Ей было невыносимо видеть перед собой его лицо, но она понимала, что этот вечер очень важен для них, он многое расставил на свои места.
Она могла включить в патио свет или предложить ему перейти в дом, а еще лучше — попросить его уйти. Да, она могла это сделать, но чутье подсказывало, что не стоит горячиться.
Дело в том, что при всем желании ей бы теперь не удалось свалить вину за все случившееся на одного Коула. Хотя он вел себя так, будто сам во всем виноват.
Эллисон села на краешек кресла.
— Я не знаю, что делать, — наконец призналась она.
Он подошел и сел рядом.
— Я предлагаю поесть. Не знаю, как ты, но я с утра ничего не ел. А я никогда не умел думать на пустой желудок.
— О, Коул. Вечно ты голодный. Клянусь, ты как бездонная бочка.
Эллисон осеклась, поймав себя на том, что заговорила с Коулом в их старой шутливой манере, как пятнадцать лет назад. И тут же добавила:
— Пойдем, я что-нибудь приготовлю. Он вошел за ней в дом и сел за стойку, пока она копалась в холодильнике.
— А Тони скоро придет? — спросил он. Эллисон достала ветчину и остатки овощного салата.

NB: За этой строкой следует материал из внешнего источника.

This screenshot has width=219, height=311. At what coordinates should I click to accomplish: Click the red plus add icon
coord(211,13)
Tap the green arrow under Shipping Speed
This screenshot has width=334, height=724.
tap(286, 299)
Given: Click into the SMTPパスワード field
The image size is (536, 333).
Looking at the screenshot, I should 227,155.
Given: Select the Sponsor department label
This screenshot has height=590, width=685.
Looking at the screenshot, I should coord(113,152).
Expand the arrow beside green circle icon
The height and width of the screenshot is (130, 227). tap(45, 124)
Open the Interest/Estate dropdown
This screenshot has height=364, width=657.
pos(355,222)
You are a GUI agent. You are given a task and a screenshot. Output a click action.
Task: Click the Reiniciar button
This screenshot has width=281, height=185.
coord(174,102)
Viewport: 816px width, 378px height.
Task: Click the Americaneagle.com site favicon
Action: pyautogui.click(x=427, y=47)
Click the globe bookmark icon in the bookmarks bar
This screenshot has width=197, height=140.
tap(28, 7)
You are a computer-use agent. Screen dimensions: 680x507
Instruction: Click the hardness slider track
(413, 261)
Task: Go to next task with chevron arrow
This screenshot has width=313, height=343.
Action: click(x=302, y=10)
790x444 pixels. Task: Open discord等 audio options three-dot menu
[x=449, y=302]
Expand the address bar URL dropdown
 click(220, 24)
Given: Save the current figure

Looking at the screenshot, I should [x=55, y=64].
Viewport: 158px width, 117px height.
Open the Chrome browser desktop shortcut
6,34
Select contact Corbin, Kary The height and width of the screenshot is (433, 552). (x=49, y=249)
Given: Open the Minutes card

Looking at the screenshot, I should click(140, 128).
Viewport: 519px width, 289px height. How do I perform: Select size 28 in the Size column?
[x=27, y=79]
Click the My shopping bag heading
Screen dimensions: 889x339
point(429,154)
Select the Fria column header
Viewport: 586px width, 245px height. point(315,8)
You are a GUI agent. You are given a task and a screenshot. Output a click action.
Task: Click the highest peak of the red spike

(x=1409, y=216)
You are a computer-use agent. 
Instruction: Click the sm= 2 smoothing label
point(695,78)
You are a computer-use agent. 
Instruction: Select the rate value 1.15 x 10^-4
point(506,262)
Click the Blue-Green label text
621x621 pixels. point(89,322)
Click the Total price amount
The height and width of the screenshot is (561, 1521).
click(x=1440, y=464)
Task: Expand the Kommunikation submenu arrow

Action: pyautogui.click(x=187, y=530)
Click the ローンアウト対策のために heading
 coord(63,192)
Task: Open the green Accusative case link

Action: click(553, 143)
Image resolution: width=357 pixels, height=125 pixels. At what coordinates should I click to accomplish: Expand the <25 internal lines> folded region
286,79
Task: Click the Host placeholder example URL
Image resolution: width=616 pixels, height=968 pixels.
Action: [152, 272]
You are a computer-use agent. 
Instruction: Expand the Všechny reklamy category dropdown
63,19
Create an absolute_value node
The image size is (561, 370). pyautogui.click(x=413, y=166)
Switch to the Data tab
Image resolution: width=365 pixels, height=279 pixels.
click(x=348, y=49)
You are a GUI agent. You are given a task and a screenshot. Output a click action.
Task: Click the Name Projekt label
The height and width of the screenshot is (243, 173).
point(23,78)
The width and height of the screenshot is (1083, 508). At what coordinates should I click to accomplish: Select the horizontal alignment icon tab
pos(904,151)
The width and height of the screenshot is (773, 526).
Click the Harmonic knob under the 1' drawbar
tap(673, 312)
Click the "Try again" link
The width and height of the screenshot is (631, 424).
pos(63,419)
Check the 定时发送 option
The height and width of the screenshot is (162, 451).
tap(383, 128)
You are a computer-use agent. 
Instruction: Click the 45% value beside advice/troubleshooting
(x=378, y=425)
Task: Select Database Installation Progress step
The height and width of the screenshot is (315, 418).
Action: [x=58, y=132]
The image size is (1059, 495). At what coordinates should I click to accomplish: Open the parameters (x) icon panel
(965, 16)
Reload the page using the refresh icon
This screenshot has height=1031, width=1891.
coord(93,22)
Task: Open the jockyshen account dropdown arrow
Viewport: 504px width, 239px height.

— Сегодня его не будет дома.
— Почему?
Ее так и подмывало сказать, что у него нет права интересоваться, где и что делает ее сын, но она сдержалась.
А что бы она чувствовала на его месте? Как бы она поступила, если бы ей неожиданно стало известно, что у нее есть ребенок, о существовании которого она даже не подозревала?
По крайней мере она точно знает, что не смогла бы так хорошо, как Коул, держать себя в руках. Нынешний Коул куда спокойнее, чем тот, которого она знала много лет назад.
— Он на ранчо у товарища. После школы ребята часто тренируются, а поскольку сегодня пятница, я разрешила Тони остаться на весь уик-энд.